Standalone Cluster
增加master和slave中配置
注意所有的服务器上的配置都相同
masters
10.4.243.134:8081
10.5.233.254:8081
slaves
10.4.243.134
10.5.233.254
设置jobMananger的端口
jobmanager.rpc.address: 10.4.243.134
jobmanager.rpc.port: 6123
rest.port: 8081
启动集群
./start-cluster.sh
Starting cluster.
used deprecated key `jobmanager.heap.mb`, please replace with key `jobmanager.heap.size`
Starting standalonesession daemon on host 10.4.243.134.
Nasty PTR record "10.4.243.134" is set up for 10.4.243.134, ignoring
used deprecated key `taskmanager.heap.mb`, please replace with key `taskmanager.heap.size`
Starting taskexecutor daemon on host 10.4.243.134.

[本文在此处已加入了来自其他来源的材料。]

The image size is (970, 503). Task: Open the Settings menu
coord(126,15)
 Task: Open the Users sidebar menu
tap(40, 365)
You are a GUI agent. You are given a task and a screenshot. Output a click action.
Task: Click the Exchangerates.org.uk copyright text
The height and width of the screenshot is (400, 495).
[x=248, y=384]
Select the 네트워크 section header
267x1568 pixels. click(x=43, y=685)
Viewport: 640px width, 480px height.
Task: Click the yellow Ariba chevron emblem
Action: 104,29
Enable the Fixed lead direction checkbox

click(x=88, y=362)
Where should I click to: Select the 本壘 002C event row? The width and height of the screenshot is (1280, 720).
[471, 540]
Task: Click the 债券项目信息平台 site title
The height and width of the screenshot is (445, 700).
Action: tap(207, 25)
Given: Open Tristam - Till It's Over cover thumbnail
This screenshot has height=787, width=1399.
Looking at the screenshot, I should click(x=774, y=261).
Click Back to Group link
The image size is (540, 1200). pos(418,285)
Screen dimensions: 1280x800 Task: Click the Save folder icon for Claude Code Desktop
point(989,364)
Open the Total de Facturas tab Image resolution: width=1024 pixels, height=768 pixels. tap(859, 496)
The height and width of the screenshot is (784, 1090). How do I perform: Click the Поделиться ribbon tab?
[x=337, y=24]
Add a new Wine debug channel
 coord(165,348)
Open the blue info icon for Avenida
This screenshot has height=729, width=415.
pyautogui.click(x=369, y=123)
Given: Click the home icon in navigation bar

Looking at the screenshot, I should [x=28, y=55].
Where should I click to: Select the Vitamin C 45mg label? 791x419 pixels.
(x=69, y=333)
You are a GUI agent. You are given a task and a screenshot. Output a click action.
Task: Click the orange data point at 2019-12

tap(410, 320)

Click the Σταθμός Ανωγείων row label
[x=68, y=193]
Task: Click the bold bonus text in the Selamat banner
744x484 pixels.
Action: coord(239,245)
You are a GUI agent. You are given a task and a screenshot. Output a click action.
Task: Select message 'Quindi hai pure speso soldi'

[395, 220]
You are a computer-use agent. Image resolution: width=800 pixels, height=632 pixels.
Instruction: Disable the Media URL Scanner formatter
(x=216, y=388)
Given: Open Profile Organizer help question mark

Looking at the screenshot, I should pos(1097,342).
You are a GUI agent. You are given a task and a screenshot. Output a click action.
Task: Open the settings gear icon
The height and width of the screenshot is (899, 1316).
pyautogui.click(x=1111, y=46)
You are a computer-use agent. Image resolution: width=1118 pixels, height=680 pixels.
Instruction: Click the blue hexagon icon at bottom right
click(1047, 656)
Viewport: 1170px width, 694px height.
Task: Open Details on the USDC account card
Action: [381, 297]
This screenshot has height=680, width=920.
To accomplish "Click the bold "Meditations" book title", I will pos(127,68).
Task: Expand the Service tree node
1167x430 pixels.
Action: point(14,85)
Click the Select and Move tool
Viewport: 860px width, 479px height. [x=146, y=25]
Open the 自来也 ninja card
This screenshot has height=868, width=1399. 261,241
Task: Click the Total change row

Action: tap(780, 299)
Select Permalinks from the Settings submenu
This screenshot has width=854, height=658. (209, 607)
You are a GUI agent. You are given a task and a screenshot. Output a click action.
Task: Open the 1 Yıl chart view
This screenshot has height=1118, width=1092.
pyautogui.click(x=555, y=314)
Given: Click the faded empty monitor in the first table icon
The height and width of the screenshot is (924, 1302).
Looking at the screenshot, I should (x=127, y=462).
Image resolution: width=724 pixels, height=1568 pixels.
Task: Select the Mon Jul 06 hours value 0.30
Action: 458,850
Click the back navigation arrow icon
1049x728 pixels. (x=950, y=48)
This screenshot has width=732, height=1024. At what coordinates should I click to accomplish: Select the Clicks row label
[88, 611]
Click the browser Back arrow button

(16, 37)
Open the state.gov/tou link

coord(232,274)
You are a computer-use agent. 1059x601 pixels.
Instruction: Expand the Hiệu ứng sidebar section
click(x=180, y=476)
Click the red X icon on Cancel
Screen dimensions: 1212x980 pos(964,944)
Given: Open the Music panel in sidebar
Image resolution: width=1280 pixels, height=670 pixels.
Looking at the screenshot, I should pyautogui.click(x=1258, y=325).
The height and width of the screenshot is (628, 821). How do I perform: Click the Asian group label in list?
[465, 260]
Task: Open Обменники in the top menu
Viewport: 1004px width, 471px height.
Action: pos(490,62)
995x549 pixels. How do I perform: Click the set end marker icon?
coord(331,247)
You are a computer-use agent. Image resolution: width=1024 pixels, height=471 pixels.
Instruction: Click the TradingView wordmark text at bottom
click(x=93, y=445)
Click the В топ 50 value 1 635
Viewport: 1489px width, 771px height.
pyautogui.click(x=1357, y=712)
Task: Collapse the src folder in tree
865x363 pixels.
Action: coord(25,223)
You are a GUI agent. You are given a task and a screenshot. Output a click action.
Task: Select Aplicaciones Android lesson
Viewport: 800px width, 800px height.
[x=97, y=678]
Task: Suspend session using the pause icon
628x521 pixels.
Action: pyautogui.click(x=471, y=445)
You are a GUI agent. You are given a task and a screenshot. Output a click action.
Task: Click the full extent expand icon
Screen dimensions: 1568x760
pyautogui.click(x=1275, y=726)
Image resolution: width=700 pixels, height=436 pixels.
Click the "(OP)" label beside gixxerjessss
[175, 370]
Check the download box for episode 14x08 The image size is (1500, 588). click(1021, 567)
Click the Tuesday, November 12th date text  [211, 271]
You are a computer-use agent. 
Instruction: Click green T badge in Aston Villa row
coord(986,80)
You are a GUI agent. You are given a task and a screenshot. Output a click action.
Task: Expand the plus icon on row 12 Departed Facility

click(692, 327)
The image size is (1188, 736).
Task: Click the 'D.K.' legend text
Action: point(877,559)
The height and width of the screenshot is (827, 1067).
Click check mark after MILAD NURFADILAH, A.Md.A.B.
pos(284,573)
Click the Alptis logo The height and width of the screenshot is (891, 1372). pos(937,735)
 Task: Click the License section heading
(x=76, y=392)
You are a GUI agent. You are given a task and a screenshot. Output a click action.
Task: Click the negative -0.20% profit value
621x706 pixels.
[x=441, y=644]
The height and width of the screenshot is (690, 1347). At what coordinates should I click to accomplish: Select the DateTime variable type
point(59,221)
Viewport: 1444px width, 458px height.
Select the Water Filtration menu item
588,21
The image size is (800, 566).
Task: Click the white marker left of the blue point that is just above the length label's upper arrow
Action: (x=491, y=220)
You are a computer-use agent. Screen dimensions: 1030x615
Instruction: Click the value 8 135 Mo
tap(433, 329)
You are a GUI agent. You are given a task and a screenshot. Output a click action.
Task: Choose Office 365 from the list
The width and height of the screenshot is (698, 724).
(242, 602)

Nasty PTR record "10.5.233.254" is set up for 10.5.233.254, ignoring
used deprecated key `taskmanager.heap.mb`, please replace with key `taskmanager.heap.size`
Starting taskexecutor daemon on host 10.5.233.254.
启动成功显示如下
默认每个机器都是一个task manager
设置task的slot和内存
jobmanager.rpc.address: 10.4.243.134
jobmanager.rpc.port: 6123
jobmanager.heap.size: 1024m
taskmanager.heap.size: 2048m
taskmanager.numberOfTaskSlots: 4
rest.port: 8081
启动成功显示如下
HA设置
通过zookeeper设置HA
# 注意去除job manager
# jobmanager.rpc.address: 10.4.243.134
jobmanager.rpc.port: 6123
jobmanager.heap.size: 1024m
taskmanager.heap.size: 1024m
taskmanager.numberOfTaskSlots: 4
# 高可用模式
high-availability: zookeeper
# zookeeper机器信息,多个,号分割
high-availability.zookeeper.quorum: 10.4.243.134:2181
# zooKeeper节点根目录,其下放置所有集群节点的namespace
high-availability.zookeeper.path.root: /flink
# 集群id
high-availability.cluster-id: /cluster_one
# 恢复一个JobManager挂掉所需的元数据,存放到hdfs中
high-availability.storageDir: hdfs:///flink/recovery/
rest.port: 8081
启动后效果
kill 掉现在的job manager
[root@10 flink-1.7.1]# jps
75960 StandaloneSessionClusterEntrypoint
[root@10 flink-1.7.1]# kill -9 75960
查看另一台机器的web ui
启动刚刚失败的job manager
./bin/jobmanager.sh start 10.4.243.134